La mia esperienza di Volontaria al Cheetah Conservation Fund, Namibia

di savethecheetah

CHEETAH CONSERVATION FUND, OTJIWARONGO, NAMIBIA -Marzo 2009

La mia esperienza come volontaria presso il CCF in marzo, mi ha fatto conoscere la dr. Laurie Marker, fondatrice e direttrice del Centro.Per diciassette giorni ho vissuto un’esperienza magnifica, lavorando a stretto contatto con il personale fisso, circa 15 persone, e altri volontari che vengono da tutte le parti del mondo…Australia, Sudafrica, Stati Uniti, Europa, Iran, ed io, da sola, dall’Italia.
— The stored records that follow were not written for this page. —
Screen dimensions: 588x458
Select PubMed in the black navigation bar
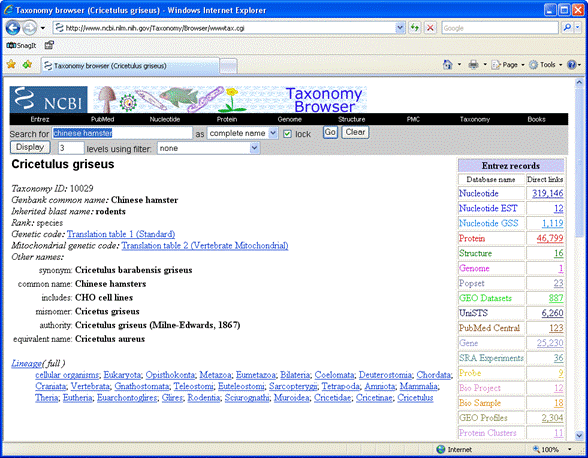click(x=102, y=119)
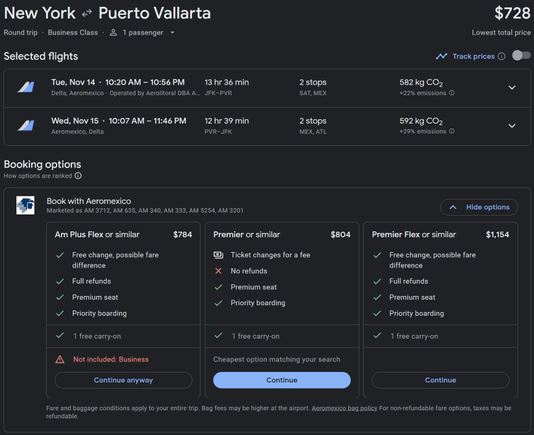Click the Track prices trend-line icon

441,56
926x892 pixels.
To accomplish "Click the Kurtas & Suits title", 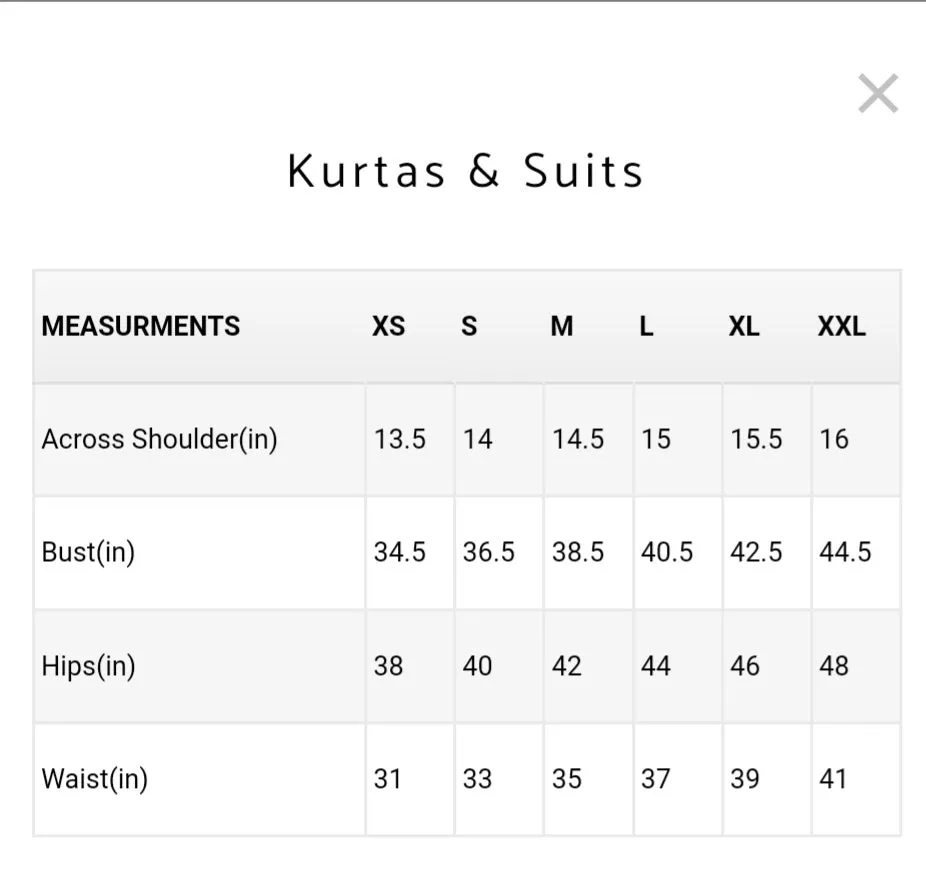I will tap(465, 171).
Avevo qualche incertezza quando mi sono avventurata da sola in Namibia, senza essere mai stata in Africa prima. Ho letto molto, studiato molto, e non mi spaventava l’idea di trovarmi in un altro continente….faccio l’interprete dal 1973, e me la so cavare bene da sola, ma mi chiedevo, a volte, se non sarei stata delusa dal Centro, se cio’ che la carta mi diceva corrispondeva veramente nei fatti.Avevo infatti scelto il CCF sulla carta, dopo avere navigato molto su Internet, alla ricerca di un’esperienza vera, e non solo puramente turistica.

Dopo nove splendidi giorni con un tour durante la splendida stagione della fine delle piogge, sono arrivata al Cheetah Conservation Fund.

La realtà è stata una rivelazione: dal primo giorno, dai primi minuti, sono stata accolta come un’amica, come una del gruppo, e tutti si sono presentati con tanta gentilezza e tranquillità. Il lavoro è organizzato direttamente dalla dr. Marker, Laurie, che dal primo all’ultimo giorno è stata con noi, mattina, mezzogiorno e sera.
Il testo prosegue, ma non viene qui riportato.